The primary analysis performed in the 2020 study was a departure from typical metrics used to evaluate pulse oximeter accuracy, such as bias and accuracy root mean square error (Arms) (23). Pulse oximeter bias is the mean difference between SpO₂ and SaO₂ values, and Arms is the square root of the mean of squared differences between SpO₂ and SaO₂ values (23). The 2020 study measured how often low SaO₂ values occurred despite normal SpO₂ values, an analysis that was more similar to the Jubran & Tobin (19) study, which tried to identify safe pulse oximeter saturation targets that minimized hypoxemia. This framing may be better aligned with how pulse oximeters are used in clinical practice. Clinicians primarily make decisions based on pulse oximeter readings as a surrogate for, and without knowledge of, true SaO₂. The metric is easy to comprehend and represents how often pulse oximeters with a normal reading miss low oxygen levels. In diagnostic testing, this metric is called the false omission rate and is equal to the number of false negatives divided by the total number of true negatives and false negatives.
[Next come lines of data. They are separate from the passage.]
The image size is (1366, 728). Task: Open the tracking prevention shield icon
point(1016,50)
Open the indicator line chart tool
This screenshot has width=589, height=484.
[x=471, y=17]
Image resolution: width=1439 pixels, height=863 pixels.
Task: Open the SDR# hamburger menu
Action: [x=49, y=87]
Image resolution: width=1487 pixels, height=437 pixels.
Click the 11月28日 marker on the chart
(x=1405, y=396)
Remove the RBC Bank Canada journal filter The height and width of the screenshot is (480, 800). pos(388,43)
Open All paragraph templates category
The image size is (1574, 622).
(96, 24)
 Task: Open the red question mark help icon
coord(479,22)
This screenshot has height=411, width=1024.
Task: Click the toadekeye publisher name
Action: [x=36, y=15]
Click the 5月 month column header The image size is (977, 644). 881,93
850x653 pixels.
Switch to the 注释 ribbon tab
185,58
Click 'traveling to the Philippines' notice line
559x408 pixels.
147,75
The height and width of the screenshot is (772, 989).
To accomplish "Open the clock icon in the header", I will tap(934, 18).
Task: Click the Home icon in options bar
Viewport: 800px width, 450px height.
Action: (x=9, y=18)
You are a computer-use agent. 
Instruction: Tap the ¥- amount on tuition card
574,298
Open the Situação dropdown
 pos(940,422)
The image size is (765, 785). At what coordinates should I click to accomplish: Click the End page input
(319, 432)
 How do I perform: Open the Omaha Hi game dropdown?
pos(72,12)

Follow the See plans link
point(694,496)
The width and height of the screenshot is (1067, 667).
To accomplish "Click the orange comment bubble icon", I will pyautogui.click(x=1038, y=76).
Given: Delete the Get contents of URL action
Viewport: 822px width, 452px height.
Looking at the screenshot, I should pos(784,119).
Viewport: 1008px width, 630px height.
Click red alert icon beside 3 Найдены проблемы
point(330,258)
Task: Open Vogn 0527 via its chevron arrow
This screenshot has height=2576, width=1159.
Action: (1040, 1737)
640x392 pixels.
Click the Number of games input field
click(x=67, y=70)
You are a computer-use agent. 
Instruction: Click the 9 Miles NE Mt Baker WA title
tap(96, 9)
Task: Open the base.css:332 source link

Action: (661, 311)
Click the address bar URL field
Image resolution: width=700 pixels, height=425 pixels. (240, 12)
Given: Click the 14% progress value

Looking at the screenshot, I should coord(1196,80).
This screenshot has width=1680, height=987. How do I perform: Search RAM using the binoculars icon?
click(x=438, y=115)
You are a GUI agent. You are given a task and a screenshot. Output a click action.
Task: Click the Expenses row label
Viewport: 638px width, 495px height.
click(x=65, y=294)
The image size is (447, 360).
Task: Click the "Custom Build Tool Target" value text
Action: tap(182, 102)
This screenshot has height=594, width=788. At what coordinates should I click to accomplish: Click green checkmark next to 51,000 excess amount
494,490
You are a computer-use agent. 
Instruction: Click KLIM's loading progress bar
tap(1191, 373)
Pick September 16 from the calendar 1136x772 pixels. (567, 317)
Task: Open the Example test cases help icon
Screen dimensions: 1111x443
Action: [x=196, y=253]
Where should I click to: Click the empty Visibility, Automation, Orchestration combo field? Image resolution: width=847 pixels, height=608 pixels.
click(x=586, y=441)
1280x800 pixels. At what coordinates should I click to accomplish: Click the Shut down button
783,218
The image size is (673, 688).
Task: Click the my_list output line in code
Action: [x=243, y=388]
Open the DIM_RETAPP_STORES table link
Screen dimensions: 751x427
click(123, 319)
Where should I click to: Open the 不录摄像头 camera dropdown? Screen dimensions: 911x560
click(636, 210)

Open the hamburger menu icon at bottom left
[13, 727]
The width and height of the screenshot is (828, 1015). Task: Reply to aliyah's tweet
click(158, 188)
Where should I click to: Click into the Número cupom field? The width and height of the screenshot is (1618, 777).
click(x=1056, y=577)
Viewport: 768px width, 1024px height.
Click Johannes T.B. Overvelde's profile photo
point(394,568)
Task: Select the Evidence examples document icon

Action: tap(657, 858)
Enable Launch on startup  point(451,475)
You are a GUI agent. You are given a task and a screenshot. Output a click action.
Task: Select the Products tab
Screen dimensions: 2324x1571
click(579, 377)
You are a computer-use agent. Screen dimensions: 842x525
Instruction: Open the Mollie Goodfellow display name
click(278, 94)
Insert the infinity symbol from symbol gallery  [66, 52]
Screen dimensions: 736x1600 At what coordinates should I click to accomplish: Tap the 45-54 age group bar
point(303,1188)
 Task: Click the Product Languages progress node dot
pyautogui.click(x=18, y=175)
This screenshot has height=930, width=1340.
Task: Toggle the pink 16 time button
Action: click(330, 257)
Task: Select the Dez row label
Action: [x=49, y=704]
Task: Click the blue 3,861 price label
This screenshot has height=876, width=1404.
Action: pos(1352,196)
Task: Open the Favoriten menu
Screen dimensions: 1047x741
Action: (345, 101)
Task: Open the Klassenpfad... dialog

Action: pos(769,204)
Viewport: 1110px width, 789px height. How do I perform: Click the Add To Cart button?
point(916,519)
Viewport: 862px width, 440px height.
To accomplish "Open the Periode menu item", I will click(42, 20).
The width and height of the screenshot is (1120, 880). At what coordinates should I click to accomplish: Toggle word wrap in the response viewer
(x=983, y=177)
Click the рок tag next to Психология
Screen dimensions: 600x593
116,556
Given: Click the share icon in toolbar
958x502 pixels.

Compared to laboratory-based studies evaluating pulse oximeter accuracy, such as the two published in 2005 and 2007, the 2020 study had several important limitations. Because SpO₂ and SaO₂ values were not collected synchronously, some fluctuation in the arterial saturation would be expected within the time frame between a SpO₂ measurement and arterial blood gas collection. This could result in the appearance of lower pulse oximeter accuracy compared to laboratory studies. However, this would not explain the differences seen between Black and White patients unless clinicians reacted in a systematically different fashion for Black and White patients in the time between SpO₂ and SaO₂ measurements. The 2020 study also relied on self-reported race, rather than an objective measurement of skin tone. Race is a social construct used to categorize populations primarily based on physical traits or ancestry (24). While differences in skin tone are present across racial groups, variation is also present within groups (25). For example, in the National Survey of Black Americans, 1979–1980, professionally trained Black interviewers categorized skin complexion as “very dark” in 8.5% of respondents and “light or very light” in 17% of respondents (26). Despite these limitations, the 2020 study raised significant concerns about bias in pulse oximeters, leading the US Food and Drug Administration (FDA) to issue a communication in February 2021 warning about the use of such devices for clinical decision making (27).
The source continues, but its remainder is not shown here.